The Times' Dave Leondardt had an extraordinarily enlightening column this week on why pretty much all of us need to pay more taxes and the abstract and concrete reasons behind this.  It as an amazing amount of information packed into a brief article– read the whole thing.  In case you are too lazy, though, here's the gist:

Your taxes are going up.

They will probably go up in the coming decade, and the increase will be permanent. For a half-century, federal taxes have remained
fairly constant relative to the size of the American economy — equal to
about 18 percent of gross domestic product. But the 18 percent era has
to end soon.

It won’t end because President Obama is some radical tax and spender, either. It will end because of a basic economic reality.

Americans have made it clear that they want a certain kind of
government, one that can field a strong military and also maintain
popular programs like Medicare.
Yet we are not paying nearly enough taxes to maintain those programs.
Even major changes to the health care system — the single most
important step for closing the budget gap — will not close it entirely.
Taxes must rise, too…

“As people grew more affluent,” writes Mr. Miller, a journalist and a consultant for McKinsey
& Company, “they’d want more of what only government could provide
— a strong military, public order, good schools and assorted welfare
benefits, services that private citizens would have trouble arranging
for on their own.”

The tax increases to pay for these
activities do bring a cost: they reduce people’s incentive to work. But
history has shown that this cost isn’t enormous. Taxes rose sharply in
the first half of the 20th century, starting from just a few percentage
points of the G.D.P., and the country still prospered. So long as the
government spends the money well, the benefits from taxes — security,
education, health — can far outweigh the costs…

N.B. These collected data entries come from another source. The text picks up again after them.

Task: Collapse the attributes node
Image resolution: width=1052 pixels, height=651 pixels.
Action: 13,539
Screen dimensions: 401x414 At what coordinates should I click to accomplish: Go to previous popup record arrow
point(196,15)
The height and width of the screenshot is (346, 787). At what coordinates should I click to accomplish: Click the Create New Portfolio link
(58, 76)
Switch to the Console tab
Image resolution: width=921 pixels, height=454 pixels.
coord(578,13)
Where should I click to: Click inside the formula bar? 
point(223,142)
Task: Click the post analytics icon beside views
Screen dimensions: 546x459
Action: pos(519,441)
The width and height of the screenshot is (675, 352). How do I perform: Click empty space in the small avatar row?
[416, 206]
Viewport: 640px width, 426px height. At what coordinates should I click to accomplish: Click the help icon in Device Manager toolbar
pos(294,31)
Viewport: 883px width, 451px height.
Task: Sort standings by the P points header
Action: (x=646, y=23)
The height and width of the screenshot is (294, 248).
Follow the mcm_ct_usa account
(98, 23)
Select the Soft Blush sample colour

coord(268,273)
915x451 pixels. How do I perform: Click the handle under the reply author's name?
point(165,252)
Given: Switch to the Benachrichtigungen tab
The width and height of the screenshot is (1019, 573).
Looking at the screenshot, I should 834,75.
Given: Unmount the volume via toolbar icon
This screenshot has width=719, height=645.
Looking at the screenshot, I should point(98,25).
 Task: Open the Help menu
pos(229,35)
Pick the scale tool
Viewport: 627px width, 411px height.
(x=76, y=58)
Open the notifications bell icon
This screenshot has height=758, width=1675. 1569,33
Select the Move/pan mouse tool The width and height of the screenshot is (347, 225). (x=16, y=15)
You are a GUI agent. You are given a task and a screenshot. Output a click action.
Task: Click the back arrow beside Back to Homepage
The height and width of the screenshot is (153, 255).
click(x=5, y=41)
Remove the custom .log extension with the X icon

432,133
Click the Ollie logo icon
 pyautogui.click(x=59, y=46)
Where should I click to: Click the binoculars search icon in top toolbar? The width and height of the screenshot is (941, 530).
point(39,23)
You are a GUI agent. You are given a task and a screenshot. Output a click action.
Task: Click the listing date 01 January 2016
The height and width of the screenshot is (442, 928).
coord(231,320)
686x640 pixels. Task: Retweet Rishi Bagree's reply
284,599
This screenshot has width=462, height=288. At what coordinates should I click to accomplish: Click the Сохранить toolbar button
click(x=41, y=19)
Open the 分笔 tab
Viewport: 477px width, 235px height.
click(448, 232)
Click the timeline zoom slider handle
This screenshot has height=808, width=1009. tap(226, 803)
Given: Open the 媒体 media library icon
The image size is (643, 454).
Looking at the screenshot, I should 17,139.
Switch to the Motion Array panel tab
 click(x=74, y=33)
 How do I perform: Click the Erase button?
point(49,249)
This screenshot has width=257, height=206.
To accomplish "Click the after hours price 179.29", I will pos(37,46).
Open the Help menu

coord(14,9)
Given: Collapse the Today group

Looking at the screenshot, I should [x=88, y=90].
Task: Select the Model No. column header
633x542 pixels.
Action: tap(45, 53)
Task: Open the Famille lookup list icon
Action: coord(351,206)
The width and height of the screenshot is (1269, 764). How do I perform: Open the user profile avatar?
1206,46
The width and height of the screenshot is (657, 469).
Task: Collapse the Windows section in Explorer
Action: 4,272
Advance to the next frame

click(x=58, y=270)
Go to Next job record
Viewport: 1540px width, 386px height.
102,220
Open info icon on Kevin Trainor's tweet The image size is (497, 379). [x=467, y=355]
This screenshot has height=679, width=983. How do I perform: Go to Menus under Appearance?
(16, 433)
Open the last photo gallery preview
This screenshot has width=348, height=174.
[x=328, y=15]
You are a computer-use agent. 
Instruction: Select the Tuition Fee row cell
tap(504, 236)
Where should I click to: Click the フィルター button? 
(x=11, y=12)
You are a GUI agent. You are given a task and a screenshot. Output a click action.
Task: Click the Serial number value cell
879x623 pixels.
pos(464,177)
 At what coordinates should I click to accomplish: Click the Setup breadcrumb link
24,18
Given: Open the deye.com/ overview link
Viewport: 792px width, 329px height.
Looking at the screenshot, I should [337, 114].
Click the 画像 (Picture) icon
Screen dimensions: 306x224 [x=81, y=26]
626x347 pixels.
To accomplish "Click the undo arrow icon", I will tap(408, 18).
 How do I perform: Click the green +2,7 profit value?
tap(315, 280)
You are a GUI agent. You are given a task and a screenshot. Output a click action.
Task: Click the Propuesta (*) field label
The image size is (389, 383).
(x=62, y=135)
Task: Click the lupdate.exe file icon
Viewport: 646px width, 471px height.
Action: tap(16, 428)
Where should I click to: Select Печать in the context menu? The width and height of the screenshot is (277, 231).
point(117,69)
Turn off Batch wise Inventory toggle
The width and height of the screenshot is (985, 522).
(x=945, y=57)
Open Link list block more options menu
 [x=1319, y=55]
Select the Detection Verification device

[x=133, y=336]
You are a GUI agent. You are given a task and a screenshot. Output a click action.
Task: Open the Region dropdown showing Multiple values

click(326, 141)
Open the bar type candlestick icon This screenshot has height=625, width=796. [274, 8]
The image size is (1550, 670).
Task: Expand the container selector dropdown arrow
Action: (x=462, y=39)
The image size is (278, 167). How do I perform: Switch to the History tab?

Think of it this way: A tax increase isn’t so much a barrier to a society becoming richer as it is a result of a society becoming richer.

To the extent that Mr. Obama has talked about raising taxes, he has
focused on households that make at least $250,000 a year. And their
taxes will certainly need to go up. In the last three decades, as the
pretax income of the top 1 percent of earners has soared, their total
federal tax rate has fallen to 31 percent, from 37 percent, according to the Congressional Budget Office.

But the problem can’t be solved just by taxing the rich. That top 1
percent pays only about one-quarter of federal taxes. Once the
recession ends, taxes on the not-so-rich will need to rise, too.

Just as rich people can afford to pay more in their taxes and feel less pain, so too, can rich societies (i.e. us).  What is increasingly untenable is our desire as a society to live well beyond our means.  As a country, we are financing a lifestyle richer than we deserve off of credit.  If we want government to provide all the many things it does– and the evidence is overwhelming that as a society we do– we've simply got to pay for it instead of borrowing money from the Chinese to do so (and for an person reading this who thinks we just need to cut welfare, get an education).